The formalisation of mediation

In jurisdictions that have developed a critical mass of mediators with experience and expertise, there appears to be a trend towards the formalisation of mediation as a dispute resolution mechanism. The evidence par excellence for this development comes from two separate jurisdictions with developed international mediation markets: Singapore and Ireland. Each has achieved formalisation in two distinct ways. The Irish Mediation Act of 2017, which came into force on 1 January 2018, has affected mediation in a number of ways. Most significantly, the act makes it a statutory obligation for barristers and solicitors to advise their clients to pursue mediation as an alternative to civil proceedings. It also provides a code of practice for mediators to follow. This places Ireland ahead of many jurisdictions with more extensive mediation markets in the formalisation process. Singapore has achieved this formalisation in a different way. Part three of Singapore’s Mediation Act of 2017 allows for the recording of a mediated settlement as an order of the court. Consequently, mediation settlements in Singapore may now have statutory and court backing.

The trend towards formalising mediation appears to be nascent among other jurisdictions yet to make the leap: in Scotland there is a push for mediation protocols to be drawn up by the Scottish government as the value of mediation and its cost effectiveness become more apparent. In Hong Kong there is widespread hope among practitioners that the new chief executive Carrie Lam will build on the 2009 Civil Justice Reform and push mediation to the fore as a dispute resolution tool enshrined within the legal system.

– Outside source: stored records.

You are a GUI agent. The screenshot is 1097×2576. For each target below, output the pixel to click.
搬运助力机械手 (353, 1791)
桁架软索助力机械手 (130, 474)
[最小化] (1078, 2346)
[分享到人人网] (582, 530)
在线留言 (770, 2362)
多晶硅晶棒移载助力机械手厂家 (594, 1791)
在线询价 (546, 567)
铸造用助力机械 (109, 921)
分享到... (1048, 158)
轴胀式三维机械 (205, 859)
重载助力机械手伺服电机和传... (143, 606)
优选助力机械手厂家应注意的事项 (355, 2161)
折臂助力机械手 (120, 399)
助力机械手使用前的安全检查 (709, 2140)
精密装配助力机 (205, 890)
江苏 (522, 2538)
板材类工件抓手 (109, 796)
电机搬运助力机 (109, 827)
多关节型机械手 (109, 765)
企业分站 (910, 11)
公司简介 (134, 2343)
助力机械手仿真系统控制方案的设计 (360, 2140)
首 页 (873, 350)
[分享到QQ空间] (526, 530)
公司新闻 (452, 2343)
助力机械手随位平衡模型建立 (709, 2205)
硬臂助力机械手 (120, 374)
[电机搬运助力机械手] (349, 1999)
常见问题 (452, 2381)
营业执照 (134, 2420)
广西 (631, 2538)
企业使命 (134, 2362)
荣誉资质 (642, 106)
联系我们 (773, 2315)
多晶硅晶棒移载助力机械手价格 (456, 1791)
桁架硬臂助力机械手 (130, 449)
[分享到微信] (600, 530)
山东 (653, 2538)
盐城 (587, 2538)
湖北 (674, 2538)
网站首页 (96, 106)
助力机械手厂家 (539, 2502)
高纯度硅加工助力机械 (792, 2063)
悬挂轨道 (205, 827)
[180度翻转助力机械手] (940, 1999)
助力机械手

The big unknowns in the formalisation question are the other two international centres for mediation: the UK and the US. With calls for more formal protocols for mediation coming from Scottish practitioners, and the rising costs of court proceedings allied to pressure on court systems in England, Wales and the US, formalisation seems to loom large over these jurisdictions. EU Directive 2008/54/EC (the Mediation Directive) does apply to the UK for now, but falls short of the steps taken by Singapore and Ireland. Furthermore, with Brexit on the way it seems that mediation faces a period of legislative uncertainty. With two models in Ireland and Singapore to look to, these two jurisdictions have the opportunity to formalise mediation and simultaneously solve the issue of enforcement regarding mediation settlements. However, there is some trepidation among practitioners in Hong Kong that mediation will also go the way of arbitration in that jurisdiction, where it is “very formalised” to the point of being restrictive. Going forward, legislative efforts to formalise mediation must be wary of removing the flexible nature of mediation proceedings and their settlements, as this is one of the benefits of the mechanism that people seek.

The popularity and development of mediation around the world continues to vary from jurisdiction to jurisdiction. In some countries where it has been long established, mediation has been formalised thus crystallising its position as an effective dispute resolution mechanism. In other international commercial hubs such as the UK, the US, and Hong Kong, mediation has further entrenched itself as an ADR tool and remains a popular form of resolving commercial disputes. However in some European and South East Asian countries, the efficacy of mediation is still weighed down by scepticism from legal practitioners and clients alike. Going forward, it will be interesting to observe where mediation makes its next breakthrough, and whether the international hubs of the US, the UK and Hong Kong will follow in the footsteps of Singapore and Ireland.